== Task statement ==
Please give back only the lines below from the one containing "Click the highlighted" to the one containing "Task: Uncheck Notification", each repeated word for word, both ends included.

[Entries shown Boundary: Start]

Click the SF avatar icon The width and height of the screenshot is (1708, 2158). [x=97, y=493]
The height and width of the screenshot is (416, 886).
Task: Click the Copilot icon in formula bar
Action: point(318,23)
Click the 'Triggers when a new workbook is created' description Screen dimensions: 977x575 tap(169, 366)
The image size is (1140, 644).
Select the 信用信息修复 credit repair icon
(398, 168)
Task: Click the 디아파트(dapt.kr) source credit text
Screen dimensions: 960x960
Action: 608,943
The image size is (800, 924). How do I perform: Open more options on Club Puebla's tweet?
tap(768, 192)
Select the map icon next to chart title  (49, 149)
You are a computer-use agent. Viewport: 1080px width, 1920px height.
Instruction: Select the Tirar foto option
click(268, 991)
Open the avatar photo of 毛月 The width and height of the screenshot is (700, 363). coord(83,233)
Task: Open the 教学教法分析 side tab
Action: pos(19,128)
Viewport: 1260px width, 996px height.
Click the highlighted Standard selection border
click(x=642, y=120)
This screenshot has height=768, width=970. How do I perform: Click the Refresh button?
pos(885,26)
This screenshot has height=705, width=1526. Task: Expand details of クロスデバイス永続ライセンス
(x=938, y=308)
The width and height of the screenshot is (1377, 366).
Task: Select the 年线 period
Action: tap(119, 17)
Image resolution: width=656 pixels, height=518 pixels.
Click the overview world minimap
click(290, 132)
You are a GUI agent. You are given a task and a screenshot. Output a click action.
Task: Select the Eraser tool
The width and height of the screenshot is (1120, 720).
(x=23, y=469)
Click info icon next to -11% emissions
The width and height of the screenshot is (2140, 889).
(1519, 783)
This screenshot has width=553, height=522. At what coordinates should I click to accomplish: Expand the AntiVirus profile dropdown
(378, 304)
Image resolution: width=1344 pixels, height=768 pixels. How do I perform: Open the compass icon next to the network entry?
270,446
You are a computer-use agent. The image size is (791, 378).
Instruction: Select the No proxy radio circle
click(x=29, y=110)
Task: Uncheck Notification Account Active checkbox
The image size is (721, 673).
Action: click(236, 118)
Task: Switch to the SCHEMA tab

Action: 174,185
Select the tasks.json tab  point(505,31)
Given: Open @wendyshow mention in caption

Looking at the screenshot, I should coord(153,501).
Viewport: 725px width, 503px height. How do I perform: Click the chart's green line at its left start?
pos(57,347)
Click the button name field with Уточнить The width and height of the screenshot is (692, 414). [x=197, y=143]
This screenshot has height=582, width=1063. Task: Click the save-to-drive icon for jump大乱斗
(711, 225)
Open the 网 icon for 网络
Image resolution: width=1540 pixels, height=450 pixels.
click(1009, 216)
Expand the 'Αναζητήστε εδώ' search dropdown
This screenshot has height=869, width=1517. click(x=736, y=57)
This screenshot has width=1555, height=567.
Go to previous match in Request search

[Entries shown Boundary: End]

== Solution ==
Click the highlighted Standard selection border
click(x=642, y=120)
This screenshot has height=768, width=970. How do I perform: Click the Refresh button?
pos(885,26)
This screenshot has height=705, width=1526. Task: Expand details of クロスデバイス永続ライセンス
(x=938, y=308)
The width and height of the screenshot is (1377, 366).
Task: Select the 年线 period
Action: tap(119, 17)
Image resolution: width=656 pixels, height=518 pixels.
Click the overview world minimap
click(290, 132)
You are a GUI agent. You are given a task and a screenshot. Output a click action.
Task: Select the Eraser tool
The width and height of the screenshot is (1120, 720).
(x=23, y=469)
Click info icon next to -11% emissions
The width and height of the screenshot is (2140, 889).
(1519, 783)
This screenshot has width=553, height=522. At what coordinates should I click to accomplish: Expand the AntiVirus profile dropdown
(378, 304)
Image resolution: width=1344 pixels, height=768 pixels. How do I perform: Open the compass icon next to the network entry?
270,446
You are a computer-use agent. The image size is (791, 378).
Instruction: Select the No proxy radio circle
click(x=29, y=110)
Task: Uncheck Notification Account Active checkbox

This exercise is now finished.